De Fontenelle, Nietzsche a goûté surtout les Nouveaux Dialogues des Morts[1]. Il a aimé dans ce livre « immortel » la souplesse de la pensée, la limpidité et cette aisance du tour que donne l’habitude de la meilleure conversation dans une société très polie. Le dialogue platonicien avec sa « façon enfantine de se complaire dans sa dialectique » paraissait à Nietzsche sans grâce auprès de ce bon ton des Français du xviie et du xviiie siècle, très avisés, difficiles à duper, mais qui se contentaient d’autant plus volontiers d’une parfaite nonchalance dans l’affirmation que leur croyance se sentait solide sous des formes sceptiques[2]. Le pathos des convictions annoncées bruyamment n’a jamais semblé à Nietzsche un signe de force.

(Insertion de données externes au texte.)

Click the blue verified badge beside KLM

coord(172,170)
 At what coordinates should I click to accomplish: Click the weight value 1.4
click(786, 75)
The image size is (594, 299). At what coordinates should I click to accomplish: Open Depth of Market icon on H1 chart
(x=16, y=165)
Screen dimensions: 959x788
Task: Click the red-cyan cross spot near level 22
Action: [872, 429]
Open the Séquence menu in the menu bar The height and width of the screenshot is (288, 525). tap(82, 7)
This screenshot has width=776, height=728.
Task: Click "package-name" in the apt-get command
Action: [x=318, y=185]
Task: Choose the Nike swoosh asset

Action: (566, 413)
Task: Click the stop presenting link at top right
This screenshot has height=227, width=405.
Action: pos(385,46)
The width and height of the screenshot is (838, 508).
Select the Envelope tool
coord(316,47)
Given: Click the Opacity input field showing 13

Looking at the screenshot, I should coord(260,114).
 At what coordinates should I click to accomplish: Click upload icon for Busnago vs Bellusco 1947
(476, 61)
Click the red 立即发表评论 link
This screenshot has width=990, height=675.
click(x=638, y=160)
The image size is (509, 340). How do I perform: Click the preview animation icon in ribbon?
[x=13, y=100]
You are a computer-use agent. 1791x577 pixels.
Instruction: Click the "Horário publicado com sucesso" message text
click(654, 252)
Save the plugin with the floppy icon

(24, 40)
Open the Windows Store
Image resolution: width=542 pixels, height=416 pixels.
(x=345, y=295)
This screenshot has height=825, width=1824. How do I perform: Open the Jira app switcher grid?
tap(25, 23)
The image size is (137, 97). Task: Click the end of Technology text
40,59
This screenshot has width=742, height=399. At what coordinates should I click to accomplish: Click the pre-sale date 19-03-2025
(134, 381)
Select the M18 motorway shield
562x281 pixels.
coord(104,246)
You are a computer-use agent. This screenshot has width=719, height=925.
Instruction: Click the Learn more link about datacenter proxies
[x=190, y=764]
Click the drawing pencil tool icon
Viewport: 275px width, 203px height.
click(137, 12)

Les dialogues de Fontenelle satisfaisaient Nietzsche par une irrévérence légère et de bonne compagnie. Ils mettaient aux prises dans une escrime brillante l’empereur Auguste avec l’Arétin et donnaient l’avantage au pamphlétaire, non à l’empereur ;

  1. Nietzsche possédait de Fontenelle les Dialogues des Morts et l’Histoire des oracles. V. le catalogue de sa Bibliothèque dans Arthur Berthold. Bücher und Wege zu Büchern, 1900, p. 429, 434. — Cf. Der Wanderer und sein Schatten, § 214. (W., III, 310.)
  2. Gœtzendaemmerung. Was ich den Alten verdanke, § 2. (W., VIII, 168.)